Over the last five years, hedge funds using AI and machine learning have turned in better returns that the average fund according to the Eurekahedge Index tracker. Billions of data points being processed in very large data sets seem to confer an edge and this is why interest in AI and machine learning is boiling over.

Here is an excerpt from an article published in Pensions & Investments:

It won’t take long for funds managed entirely by robots to be everywhere. Two to three new ones will start trading each month this year, reckons Alex Allen, who runs a fund for EFG Asset Management that invests in machine-learning strategies.

“It’s the next evolution in the investing arms race,” said London-based Allen, who already invests in eight machine-learning funds, and plans to add two more soon.

Machine-learning takes quant investing to the next level because the robots are programmed to adapt and improve their performance based on the data they sample over time, without needing explicit human instructions.

That tech-savvy, data-driven quants are dabbling in the field is hardly new — it’s been touted as the next big thing for years, and the tools have been getting cheaper and easier to use all the while.

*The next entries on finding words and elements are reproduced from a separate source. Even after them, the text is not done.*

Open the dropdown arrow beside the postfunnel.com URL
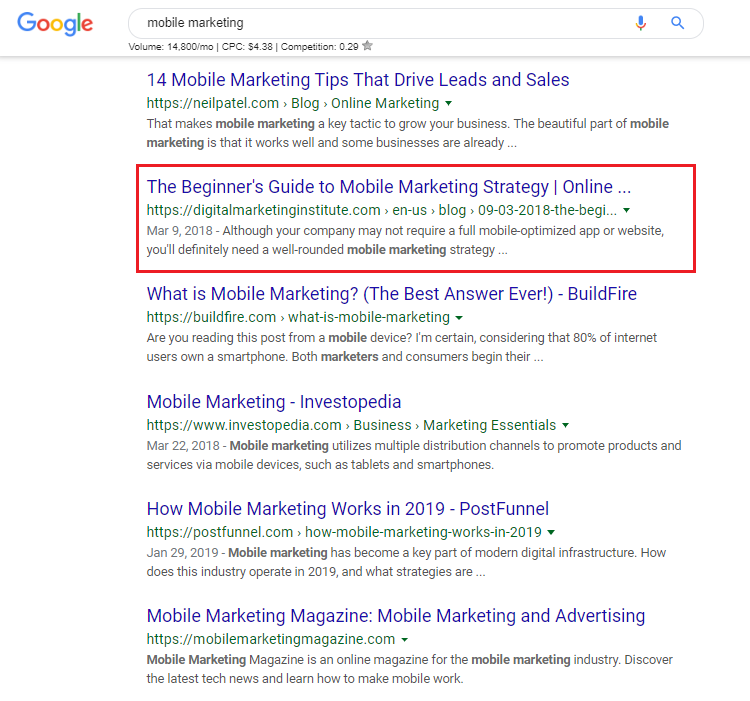This screenshot has height=701, width=750. (551, 532)
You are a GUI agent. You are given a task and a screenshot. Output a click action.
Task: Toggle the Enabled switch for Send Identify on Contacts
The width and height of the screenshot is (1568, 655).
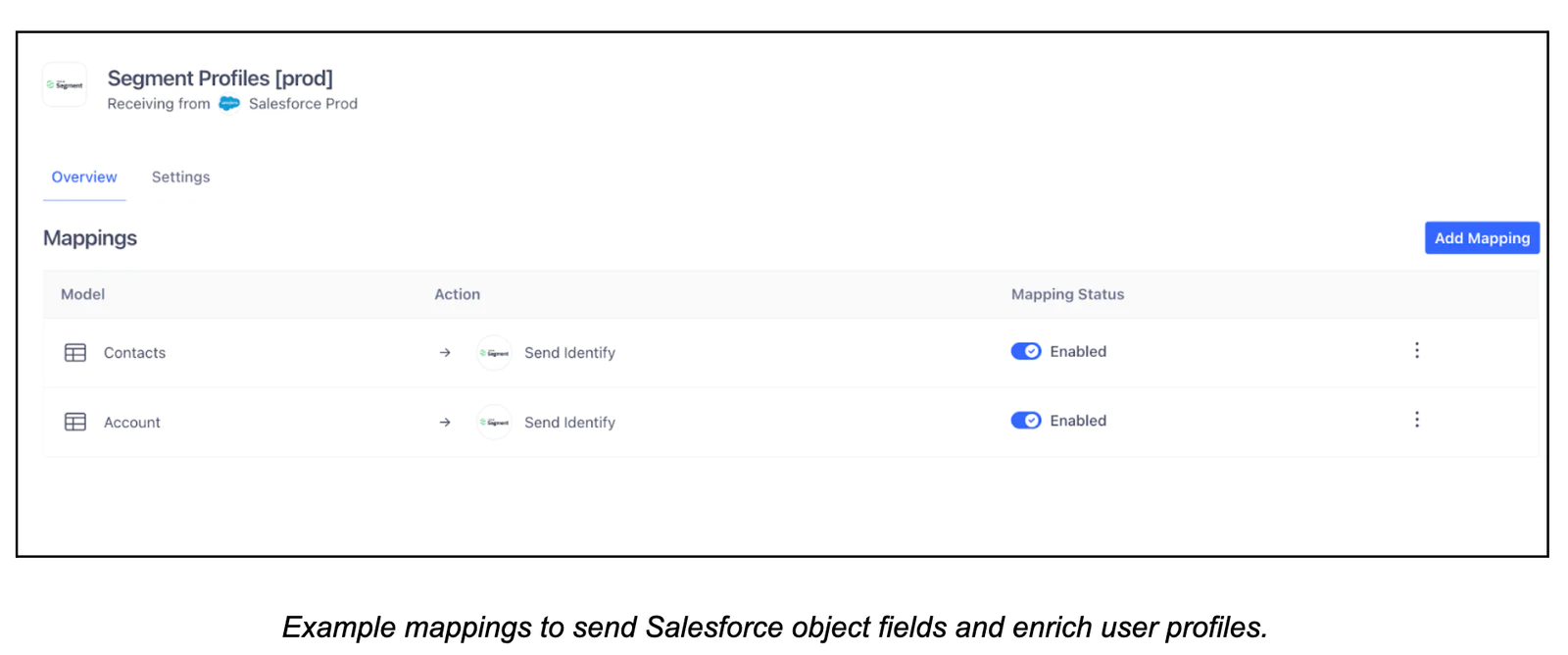pos(1025,351)
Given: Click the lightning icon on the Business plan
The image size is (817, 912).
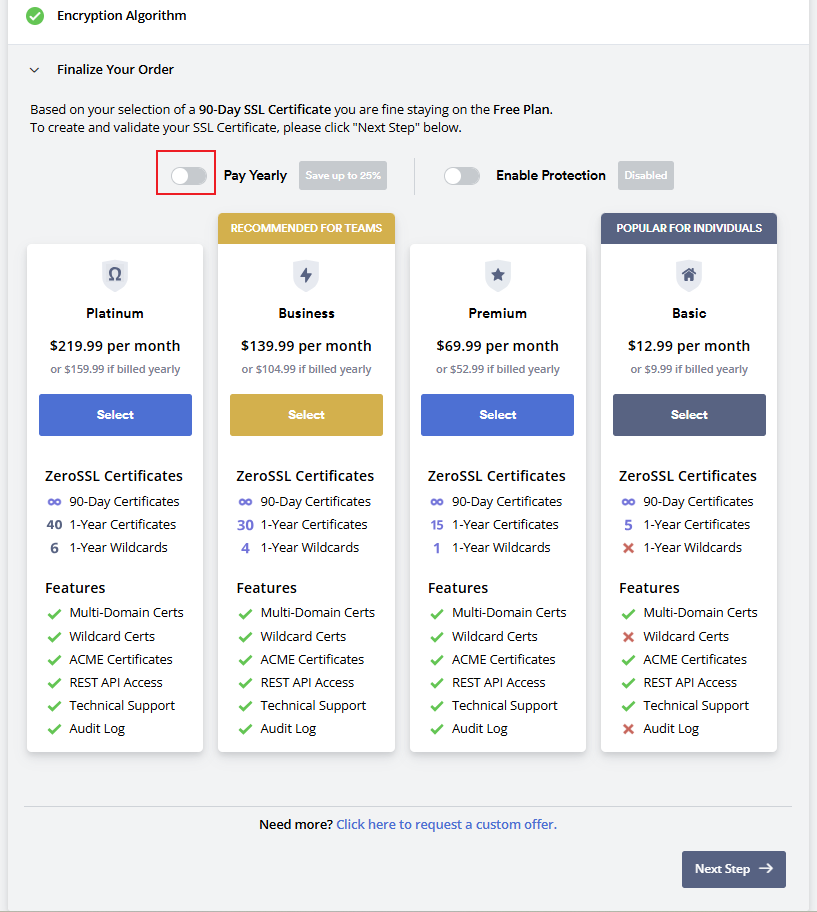Looking at the screenshot, I should [x=306, y=274].

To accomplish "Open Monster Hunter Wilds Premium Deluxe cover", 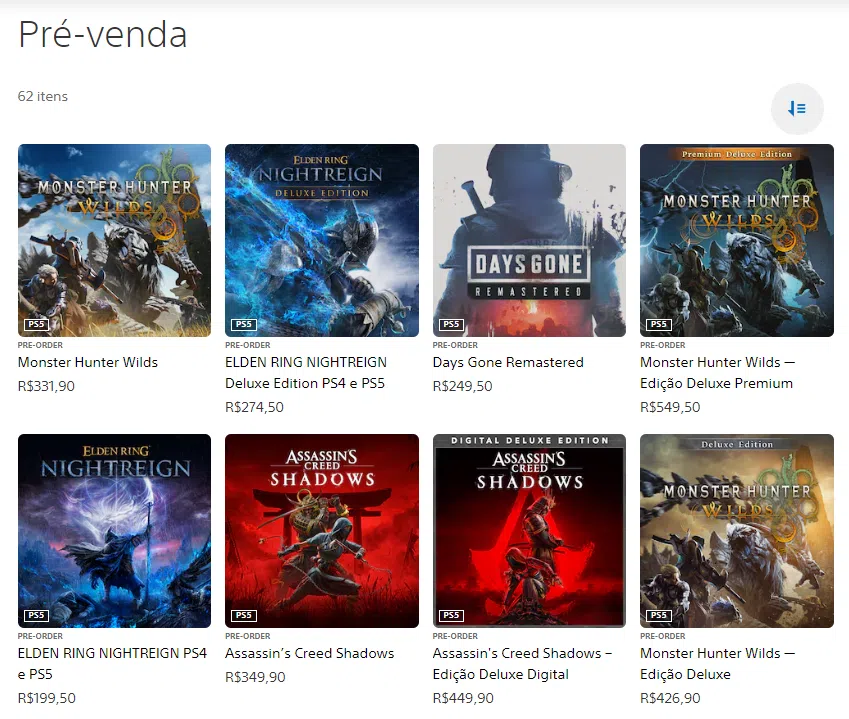I will point(736,240).
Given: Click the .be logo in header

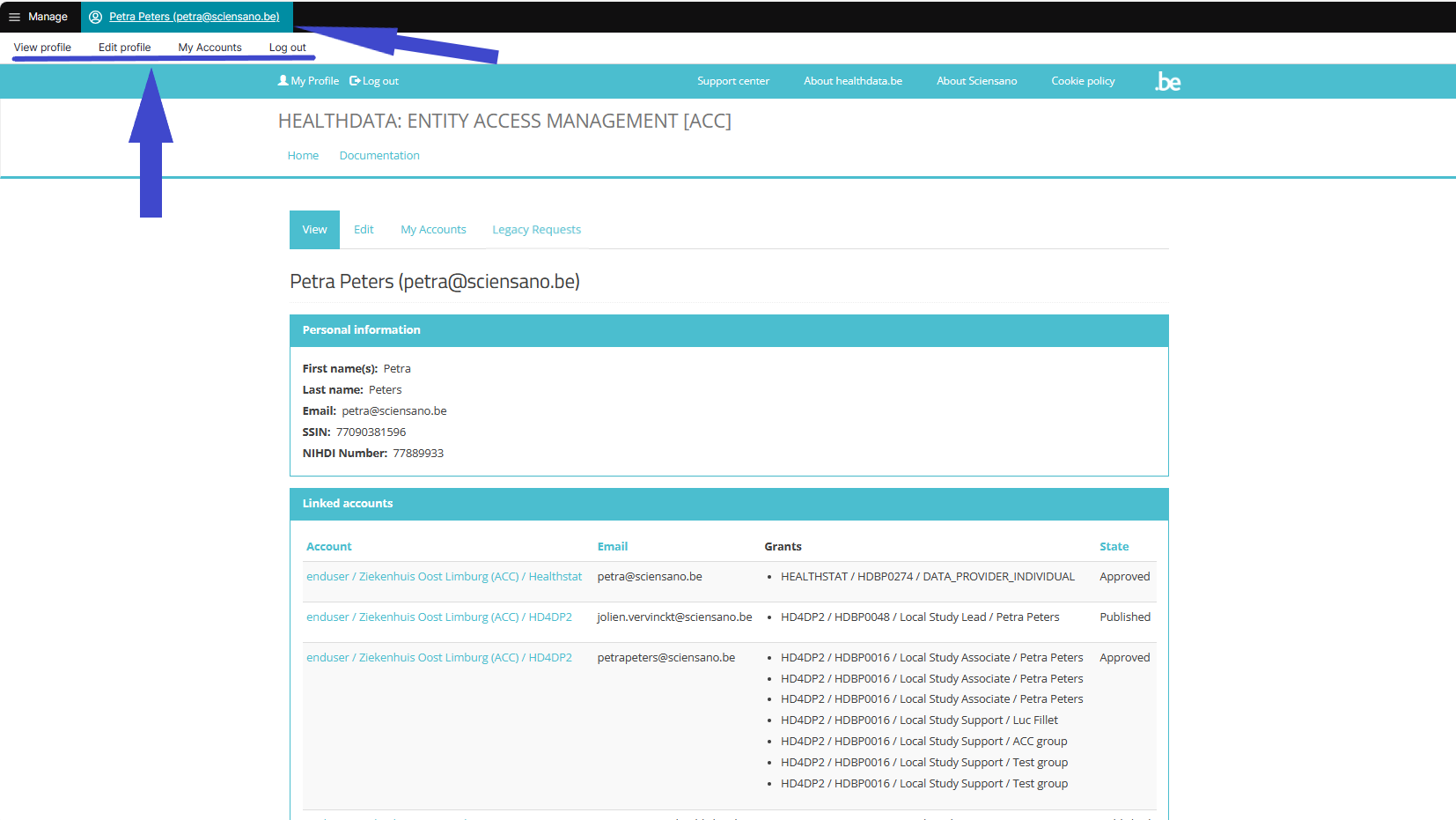Looking at the screenshot, I should pyautogui.click(x=1167, y=81).
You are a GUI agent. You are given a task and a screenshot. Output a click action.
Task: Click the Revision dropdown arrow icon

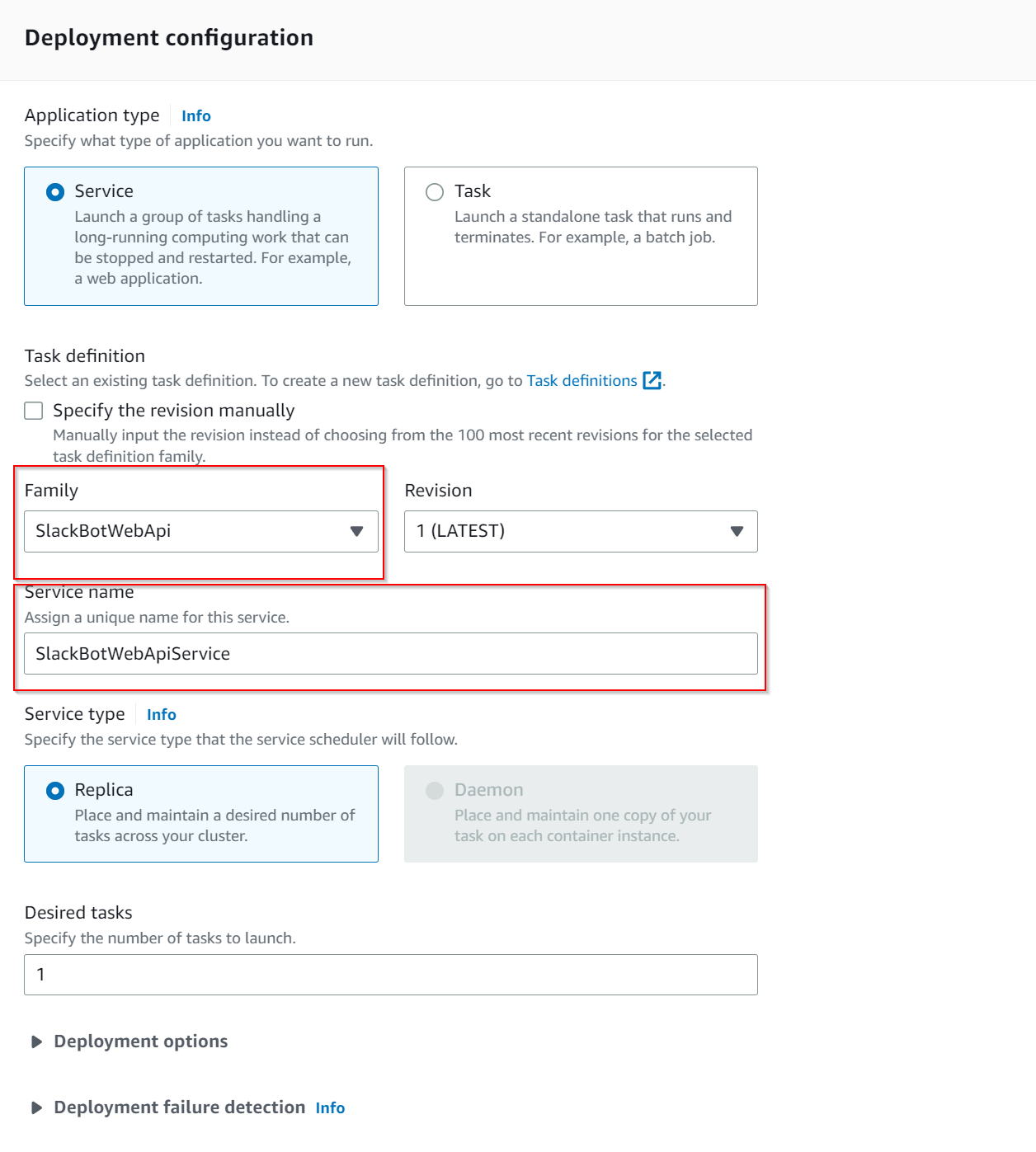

What sets the latest flurry of activity apart is the backdrop. Whipsawing markets and the over-crowding of many quant strategies have battered their performance and started to undermine investor enthusiasm for this once red-hot corner of the investing world.

Proponents say machine-learning has the potential to give quants the winning edge they’re missing, in part because it opens up the prospect of uncovering new signals in large masses of complex data to boost returns.